In my case, not so much. Rev. Robert Lott -- "Pastor Bob" to most; "Dad" to a select few -- didn't preach when I was growing up. Not much anyway.
I don't just mean he didn't lecture. I mean he didn't preach.
Dad was never a senior pastor. He was an associate pastor at one church and a youth pastor at another. He clocked in very few hours behind the pulpit.
It was just as well. Most of his "messages" are epigrammatic in nature. They pack practical theology into tiny bottles that might be missed in the larger oceans of lengthy and tedious sermonizing.
To his young audience, Pastor Bob would say things like, "You need to see yourself how God sees you."

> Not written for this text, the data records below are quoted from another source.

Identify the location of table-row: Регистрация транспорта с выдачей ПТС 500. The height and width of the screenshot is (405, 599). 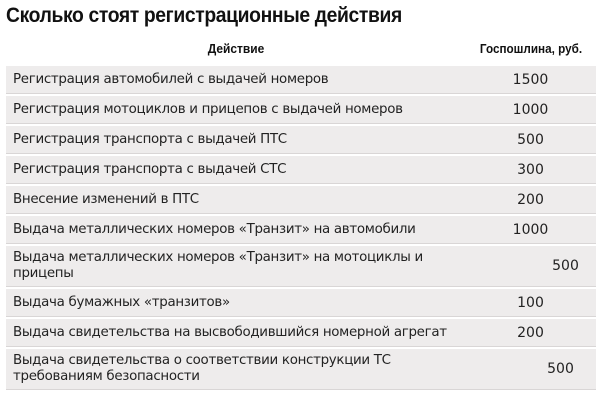
(301, 140).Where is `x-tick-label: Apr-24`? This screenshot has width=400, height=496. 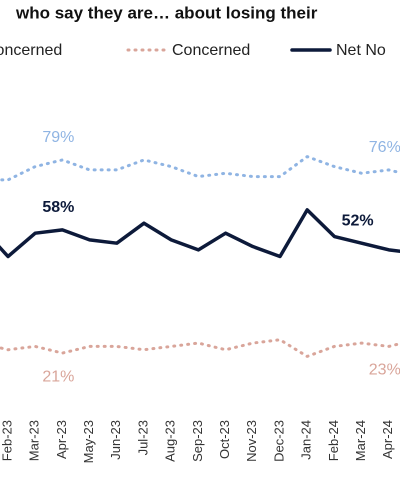 x-tick-label: Apr-24 is located at coordinates (388, 440).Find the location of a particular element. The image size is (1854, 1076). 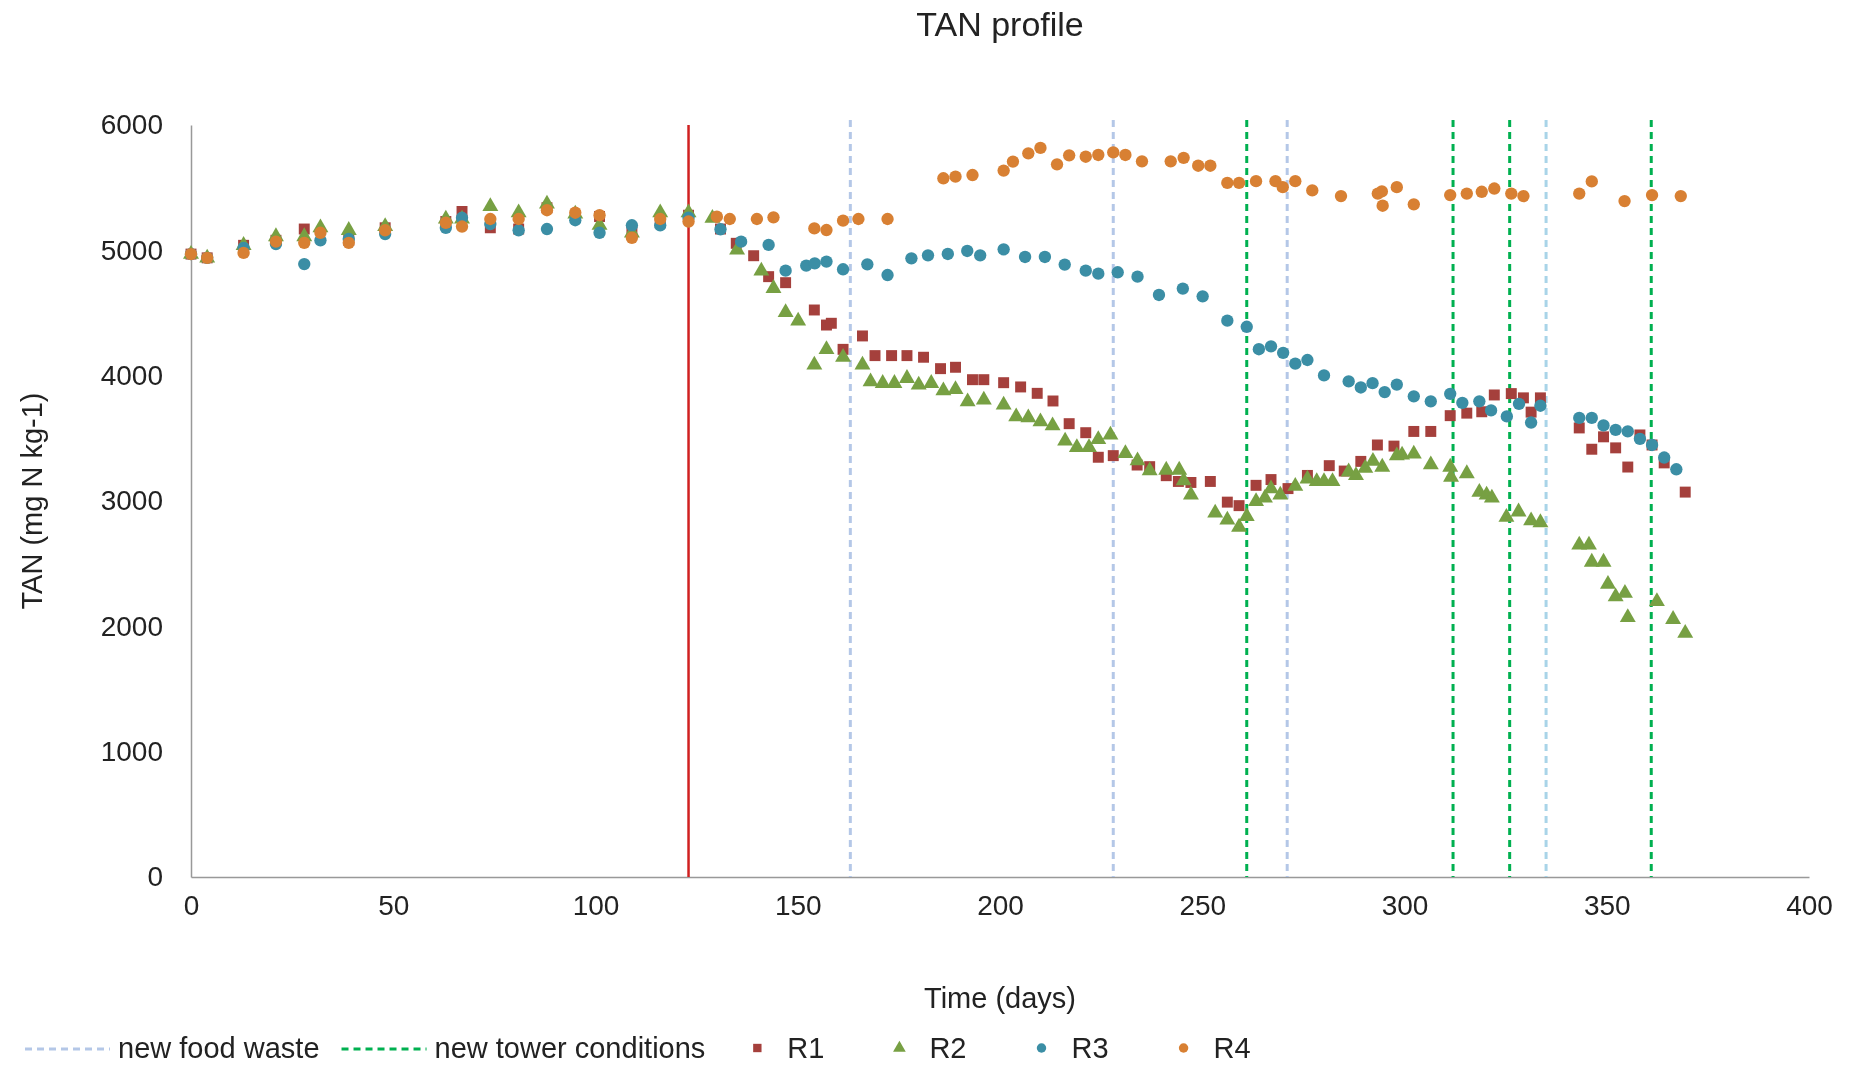

legend-label: new tower conditions is located at coordinates (570, 1048).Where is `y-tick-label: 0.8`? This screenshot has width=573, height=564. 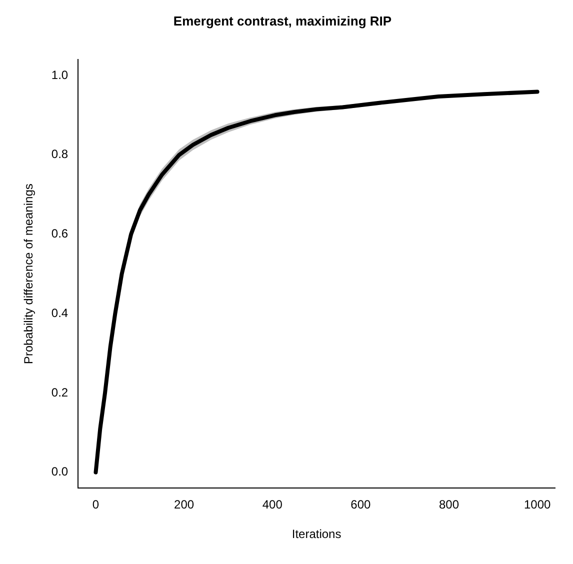 y-tick-label: 0.8 is located at coordinates (60, 154).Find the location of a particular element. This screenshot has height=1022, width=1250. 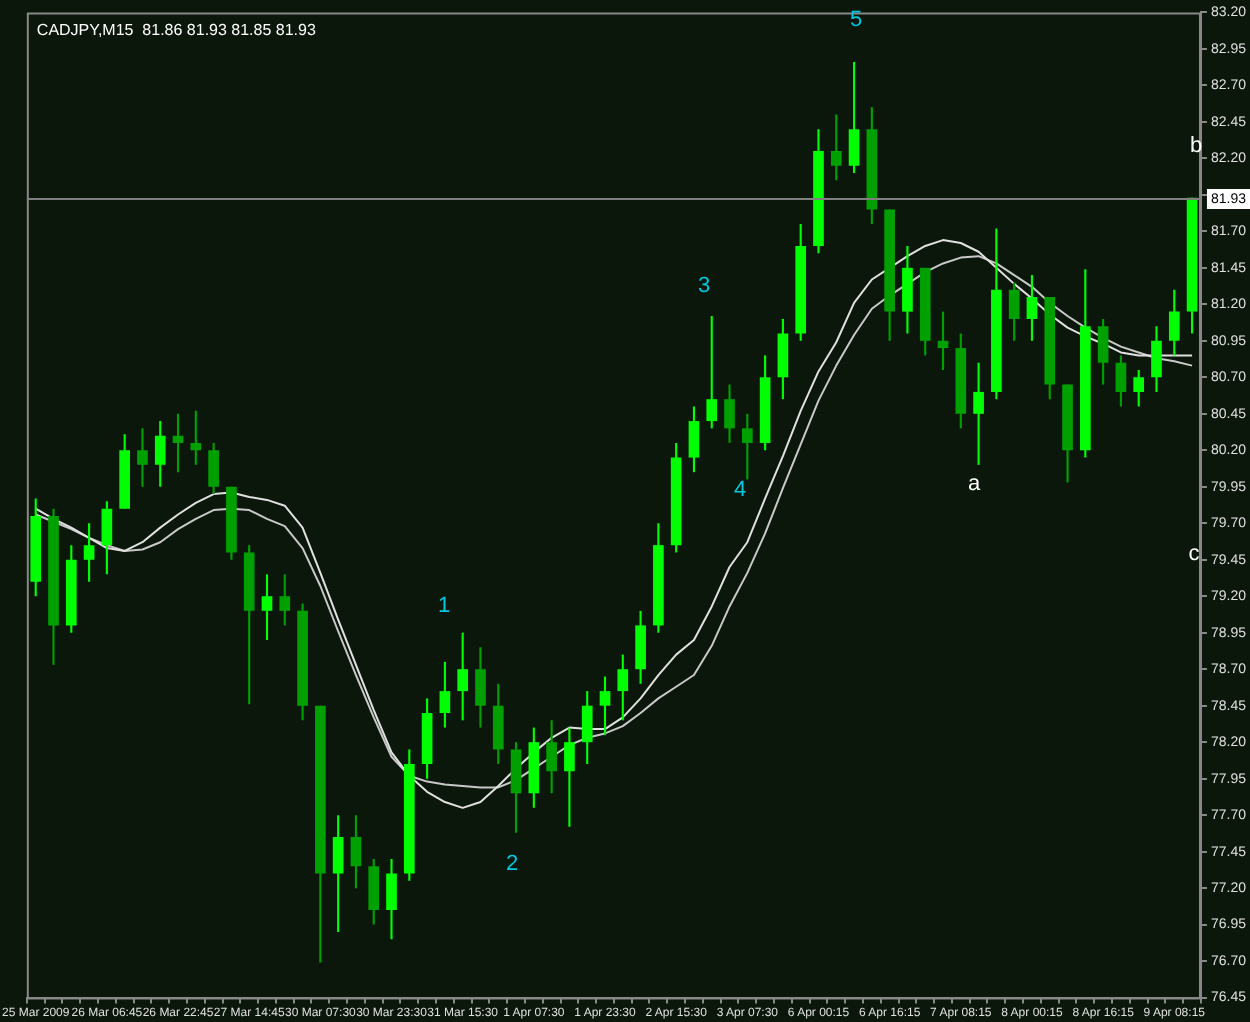

annotation: 3 is located at coordinates (704, 286).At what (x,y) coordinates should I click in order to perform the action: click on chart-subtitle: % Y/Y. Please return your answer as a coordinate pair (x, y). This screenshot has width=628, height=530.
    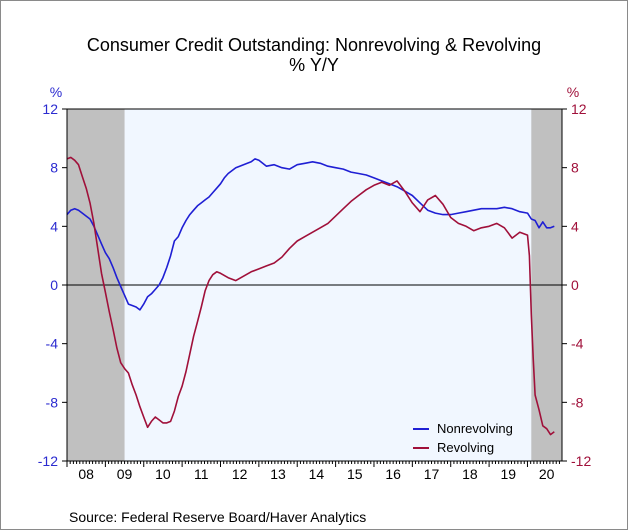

He would caution against going on like the pagans do before meals: "Don't pray too long when people are hungry."
He would amuse us with the longest running joke that he wasn't in on, almost always declaring that whatever passage he was about to read us was "one of my favorite verses in the Bible."
He would sum things up in one simple sentence, weighed down with meaning like a tree with too much fruit on it. Dad's final line at his own mother's eulogy was, "That is the hope."
And he would make useful distinctions that take a while to sink in. Most memorably: "Give thanks in all things, not for all things."
That last one used to infuriate me, because I didn't understand it.
It was a riff on and explanation of St. Paul's first letter to Christians in Thessalonica, Greece. Believers were told to "rejoice always, pray without ceasing and give thanks in all circumstances" -- or things -- "for this is the will of God in Christ for you."
The question of theodicy rears its head here. How do you thank God for cancer or for a consuming fire that takes your home away or for a pink slip when jobs are scarce?
Answer: you don't. You take what comes and thank God anyway. Not for what has happened but for other reasons.
To rejoice, to pray, to thank God -- these are good things in themselves, Dad was saying, quite apart from your health or comfort or dwindling bank balance.
Dad didn't explain all the nuances of his message. Instead, he embodied it. He did, and does, what he could for a great multitude of people. He bore tremendous burdens -- physical, emotional, financial -- and gave thanks in all of this. Even in the worms.
That's almost the stuff of a sermon, but someone else would have to preach it.